Malian engineer and ITU Secretary-General

Hamadoun Ibrahim Touré (born September 3, 1953) is a Malian electrical engineer that served as Secretary General of the International Telecommunication Union (ITU) from 2007 to December 2014. He was re-elected for a second four-year term in 2010. Since 2007, he has worked to fulfil ITU's mandate to 'connect the world' and help achieve the Millennium Development Goals.

He has also actively promoted the ITU Connect series of events, with the first one, Connect Africa, being held in Niger and Somalia, in 1997. Connect Africa raised US$55 million in investment pledges to improve Africa's telecommunication infrastructure over seven years. In the first two years, 1998 and 1999, US$22 million was invested in ICT infrastructure, mainly for mobile communications. He has also served on the International Multilateral Partnership Against Cyber Threats (IMPACT) International Advisory Board.

In May 2011, Touré was appointed the United Nations' (UN) Cybersecurity Executing Arm by the UN's Specialised Agency – International Telecommunication Union (ITU).
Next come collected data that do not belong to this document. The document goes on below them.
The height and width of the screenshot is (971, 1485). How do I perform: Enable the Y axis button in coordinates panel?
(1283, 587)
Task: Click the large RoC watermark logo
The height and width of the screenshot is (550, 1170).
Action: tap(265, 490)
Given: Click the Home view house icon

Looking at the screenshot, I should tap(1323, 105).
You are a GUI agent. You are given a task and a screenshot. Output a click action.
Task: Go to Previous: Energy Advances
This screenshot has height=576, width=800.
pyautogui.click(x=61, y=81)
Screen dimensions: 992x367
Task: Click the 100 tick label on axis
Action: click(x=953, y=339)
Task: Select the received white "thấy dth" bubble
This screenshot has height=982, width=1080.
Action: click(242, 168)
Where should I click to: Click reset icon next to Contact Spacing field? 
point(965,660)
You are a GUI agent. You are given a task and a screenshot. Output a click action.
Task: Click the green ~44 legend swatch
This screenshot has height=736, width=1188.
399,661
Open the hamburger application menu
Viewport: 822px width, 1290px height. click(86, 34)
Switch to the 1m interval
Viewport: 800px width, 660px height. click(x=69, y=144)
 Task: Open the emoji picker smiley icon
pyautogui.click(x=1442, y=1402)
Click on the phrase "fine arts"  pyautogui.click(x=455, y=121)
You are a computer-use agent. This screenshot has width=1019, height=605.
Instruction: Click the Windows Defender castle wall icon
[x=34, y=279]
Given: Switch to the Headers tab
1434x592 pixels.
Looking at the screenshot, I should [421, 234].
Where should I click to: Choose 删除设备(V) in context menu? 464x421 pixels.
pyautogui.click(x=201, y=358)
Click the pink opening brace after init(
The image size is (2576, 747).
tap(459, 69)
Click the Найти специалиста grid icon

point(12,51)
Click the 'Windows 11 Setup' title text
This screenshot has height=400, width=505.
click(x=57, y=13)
The Memorandum of Agreement was officially signed by Touré and Datuk Mohd Noor Amin, Chairman of IMPACT at the TCU's head office in Geneva.

==Biography==

Hamadoun Touré holds a master's degree in Electrical Engineering from the Technical Institute of Electronics and Telecommunications of Leningrad as well as a doctorate from the University of Electronics, Telecommunications and Informatics of Moscow. He began his career in 1979 at the Office des Postes et Télécommunications du Mali. He had a distinguished career in the satellite industry, working with Intelsat from 1985 to 1996 and managing its rapid expansion in Africa and the Middle East regional through connectivity projects such as RASCOM.

Touré was elected as the Director of the ITU's Telecommunications Development Bureau at the 1998 Plenipotentiary Conference in Minneapolis, and re-elected at the Marrakesh conference in 2002. He was elected as the ITU Secretary-General at the 2006 Plenipotentiary Conference in Antalya, and re-elected for a second four-year term in 2010 at the Guadalajara conference.

In 2015, following his retirement from ITU, Touré returned to Mali where he was appointed as Founding Executive Director of the SMART Africa Alliance.

He is married with four children and two grandchildren, and is proficient in four official ITU languages: English, French, Russian and Spanish.